If you have been following along in this series, so far we have configured the master node and added a few worker nodes to the cluster. Now it’s time to implement a fun part, the TLS certificate management for our internally exposed web applications, so without further ado, let’s dive right into it.
Mixing cert-manager, Let’s Encrypt & Cloudflare#
Cert-manager is a certificate controller for Kubernetes, created by Jetstack and donated to CNCF. Amongst its key features, we are specifically interested in:
- Automated issuance and renewal of certificates to secure Ingress with TLS
- Fully integrated Issuers from recognized public and private Certificate Authorities
We will install cert-manager and configure it to request a certificate from Let’s Encrypt CA.
I won’t go into great details on how the certificate issuing process works but, given that our services are not exposed to the internet, we need to pick a Let’sEncrypt challenge that supports this scenario.
Let’s Encrypt challenges#
As the documentation puts it
Let’s Encrypt supports several challenge types:
- HTTP-01
- DNS-01
- TLS-ALPN-01
Out of those 3, HTTP-01 and TLS-ALPN-01 require your server to be exposed to the internet, while our explicit goal is not to expose any service through the public internet, so the only suitable challenge we can pick is DNS-01.
The DNS-01 challenge#
The DNS-01 challenge process is represented in the following sequence diagram:
Tip
If you want to read more about how the ACME protocol works, you can read the internet standard RFC 8555
DNS Registrar#
I’m using Cloudflare as my registrar because I love their services, their API allows us to automate DNS management, there are a lot of integrations already existing for Cloudflare and it works natively with cert-manager.
Cloudflare is not the only provider supported by cert-manager and the list of all the supported providers for the DNS-01 challenge can be found here.
Install and configure cert-manager#
We’re using Helm to install cert-manager, so we need to add the Helm repository and then install the chart.
helm repo add jetstack https://charts.jetstack.io
helm repo update
helm upgrade --install cert-manager jetstack/cert-manager \
--namespace cert-manager \
--create-namespace \
--version v1.15.1 \
--set crds.enabled=true
Generate Cloudflare API token#
Now that we installed cert-manager, we have to configure it to consume the Cloudflare API. We have to create a Cloudflare API token to allow cert-manager to consume the Cloudflare API, for which the required permissions are:
Permissions:
Zone - DNS - Edit
Zone - Zone - Read
Zone Resources
Include - All Zones
Now we need to create a Kubernetes secret with the token generated earlier:
kubectl create secret generic cloudflare-api-key-secret \
-n cert-manager --from-literal=api-key=[YOUR_CLOUDFLARE_API_KEY]
Configure the staging ClusterIssuer#
When we install cert-manager, it creates some custom resource definitions (CRDs) that we will use to configure various aspects of the certificate request process, two of which are the Issuer
or ClusterIssuer
. Those resources represent certificate authorities (CAs) that will issue our cluster the TLS certificates.
Both resources are pretty much identical, with the only difference being that the Issuer
is namespace scoped, while the other ClusterIssuer
is global, so if you use the issuer and need a certificate for services in multiple namespaces, you need to deploy multiple Issuer
resources while with the ClusterIssuer
one resource will suffice for the whole cluster.
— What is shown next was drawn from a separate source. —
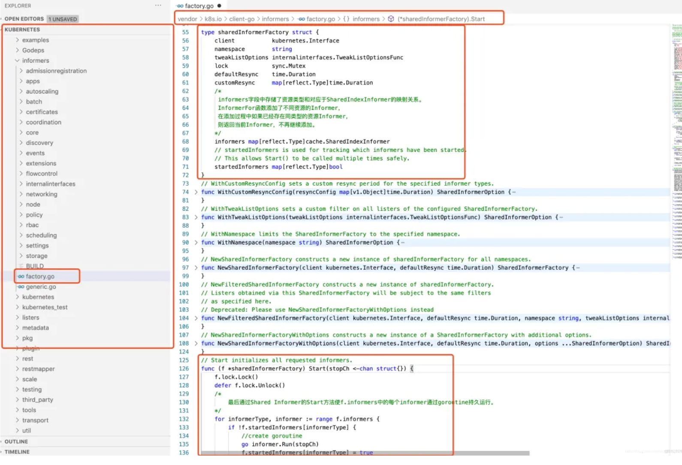Expand the OUTLINE section
The image size is (682, 465).
pos(16,441)
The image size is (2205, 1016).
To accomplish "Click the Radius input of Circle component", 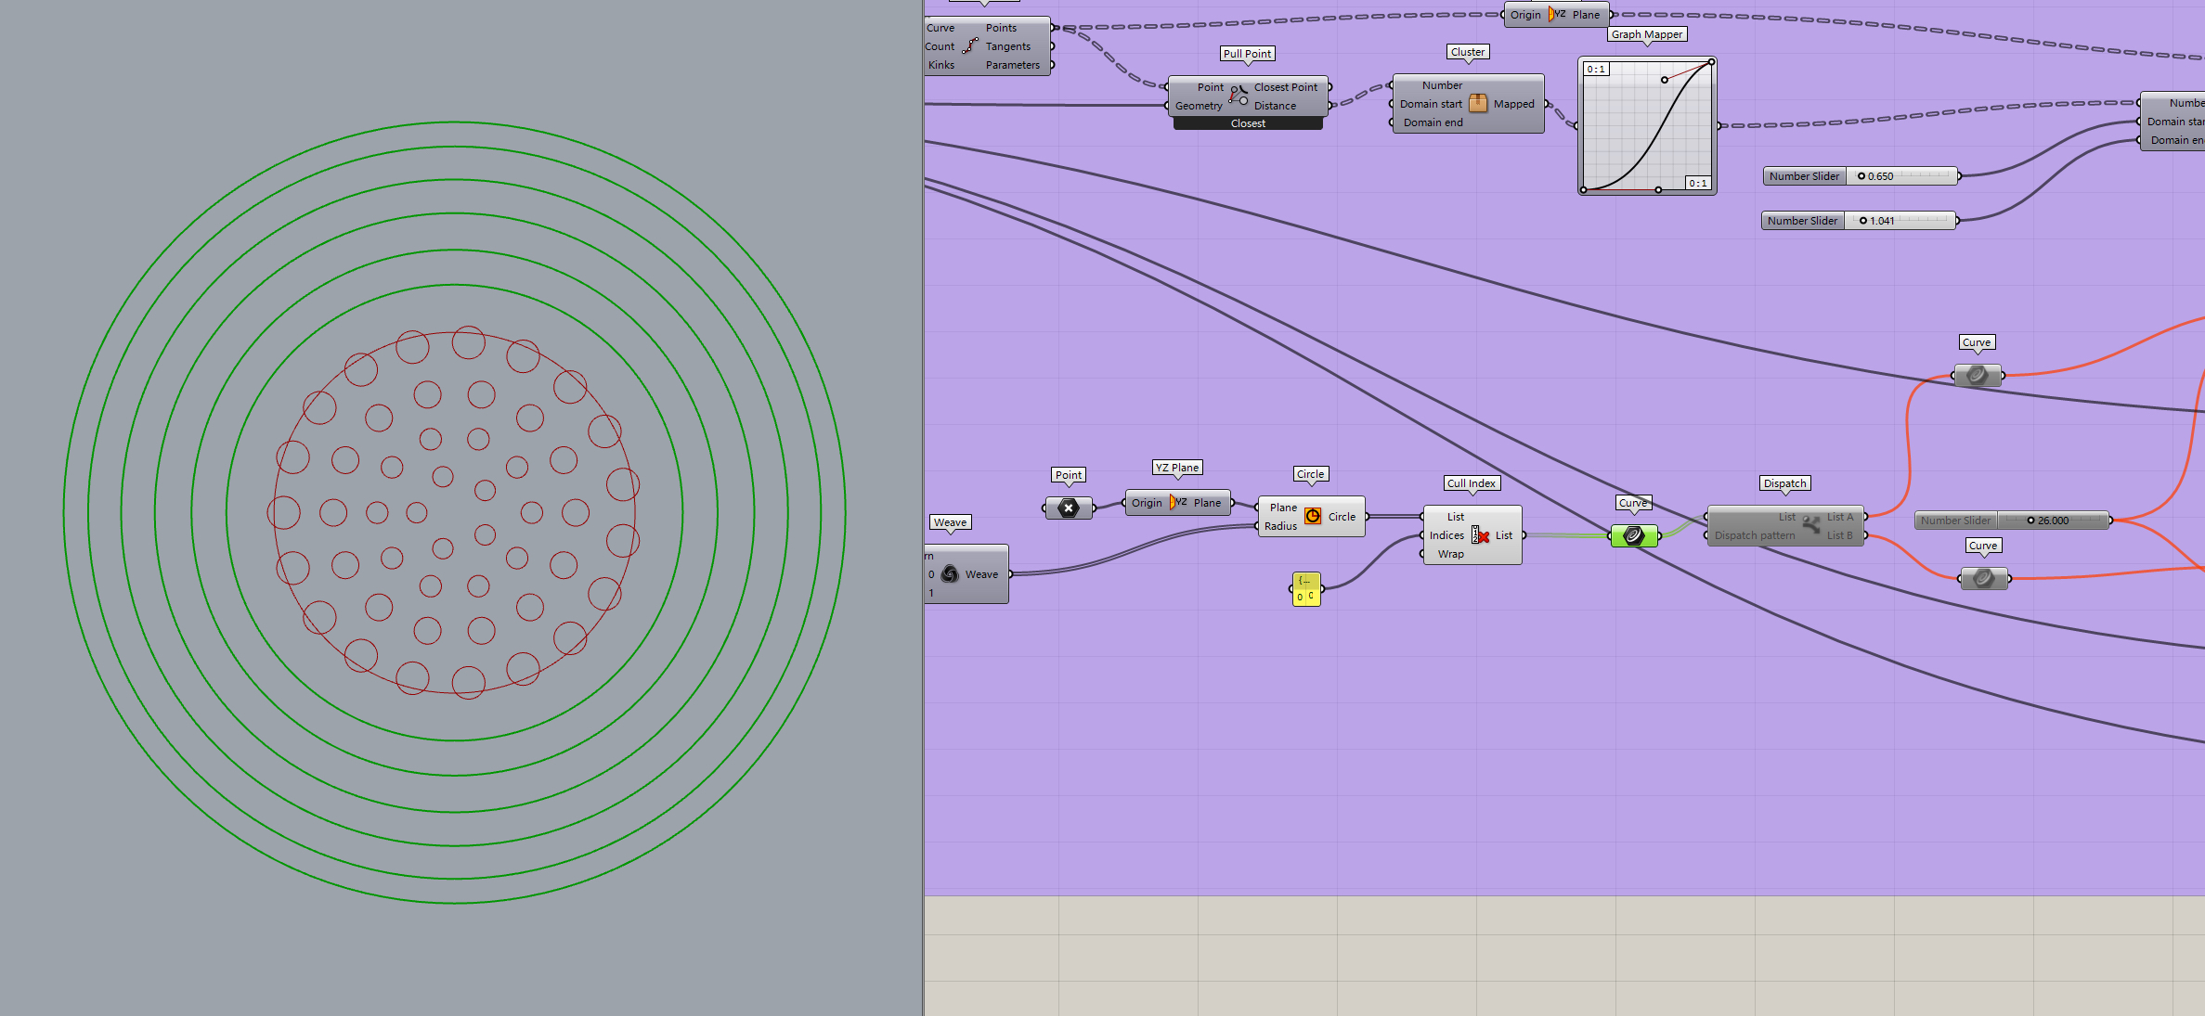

For my homelab I’ve picked the ClusterIssuer
one.
On the ClusterIssuer
we have to configure Let’s Encrypt DNS-01 challenge and point the resource to the secret created earlier used to authenticate towards the Cloudflare API.
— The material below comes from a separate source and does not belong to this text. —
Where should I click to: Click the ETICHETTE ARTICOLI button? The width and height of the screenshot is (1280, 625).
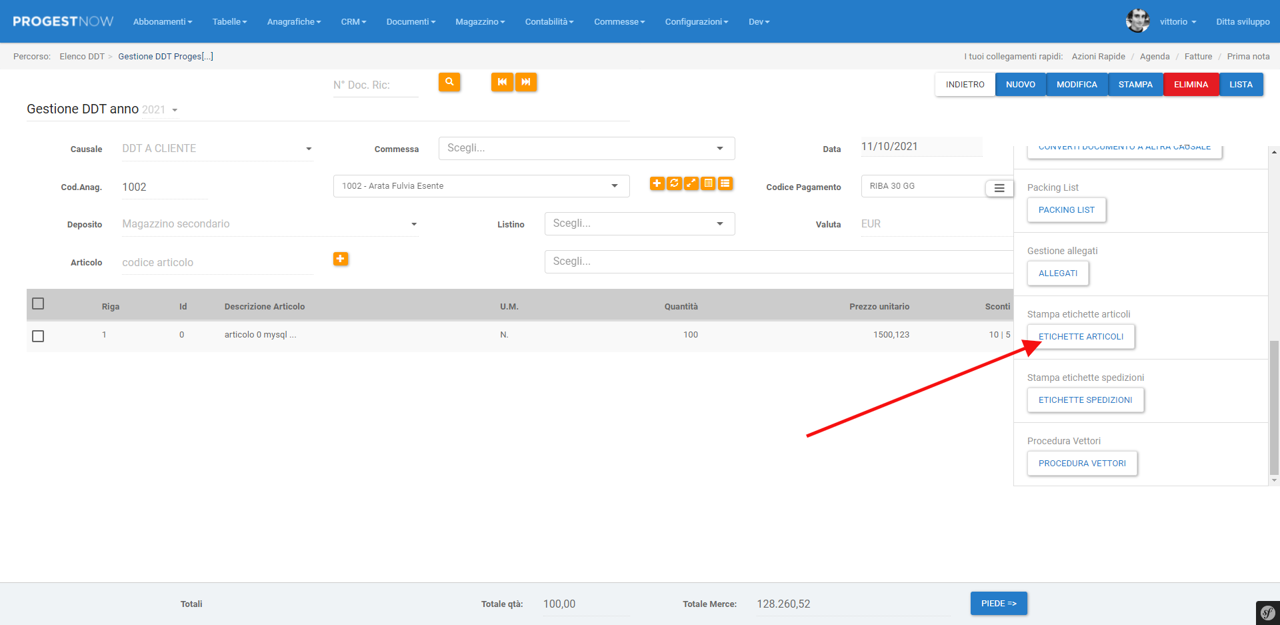(1081, 337)
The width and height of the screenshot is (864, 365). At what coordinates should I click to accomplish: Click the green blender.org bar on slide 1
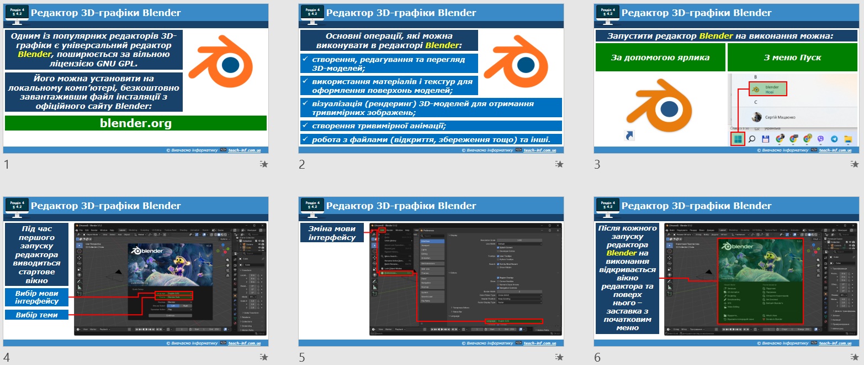pyautogui.click(x=136, y=123)
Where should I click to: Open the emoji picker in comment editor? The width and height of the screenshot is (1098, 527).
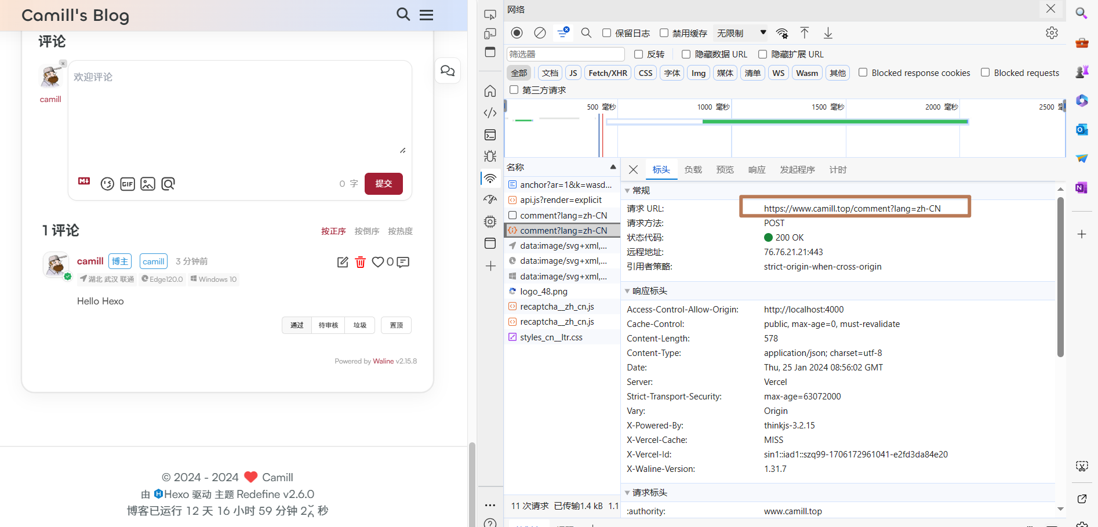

Due to the strict rate limiting applied by the Let’s Encrypt production APIs, it’s a good idea to use their staging APIs first and then, only when everything works correctly, we can then create another ClusterIssuer
and target Let’s Encrypt production APIs.
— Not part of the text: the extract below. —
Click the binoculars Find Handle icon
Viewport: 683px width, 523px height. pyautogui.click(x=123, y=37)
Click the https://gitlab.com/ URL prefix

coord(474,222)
Let’s see here below what the configuration looks like:
Create a file file called
clusterissuer-staging.yml
and paste the following manifest into it:apiVersion: cert-manager.io/v1 kind: ClusterIssuer metadata: name: letsencrypt-dns01-staging-issuer spec: acme: server: https://acme-staging-v02.api.letsencrypt.org/directory # Staging API email: mail@mail.com # your email address for updates privateKeySecretRef: name: letsencrypt-dns01-staging-private-key # Name of a secret used to store the ACME account private key solvers: - dns01: cloudflare: email: mail@mail.com # your cloudflare account email address apiTokenSecretRef: name: cloudflare-api-key-secret # Matches the name of the secret created earlier key: api-key # Matches the key of the secret created earlier
Caution
Make sure you replace the email in the manifest above.
Create the staging
ClusterIssuer
in the clusterkubectl apply -f clusterissuer-staging.yml
Warn
If you use a different namespace than cert-issuer
, you may need to configure the Cluster Issuer Namespace to specify cert-manager in which namespace to look for the Cloudflare secret. Make sure to read the documentation here
Verify staging ClusterIssuer installation#
To make sure everything is configured correctly, we will create a certificate issue request since we’re using the staging API of Let’s Encrypt, this certificate won’t be used for TLS, only to make sure everything is configured correctly.
Before proceeding, let’s create an A record in Cloudflare that points to the Traefik service created in the first article of the series. To get the IP address let’s use the following command:
kubectl get svc -n traefik
NAME TYPE CLUSTER-IP EXTERNAL-IP PORT(S) AGE
traefik LoadBalancer 10.43.63.113 192.168.2.210 80:31468/TCP,443:31486/TCP,443:31486/UDP 13d
Here we are interested in the external IP, so we will create an A record that points to that IP. Please note that we are creating an A record in our DNS that points to a private IP address. This will allow us to resolve the services hosted in K3s using a domain name and use TLS certificates, rather than using the IP.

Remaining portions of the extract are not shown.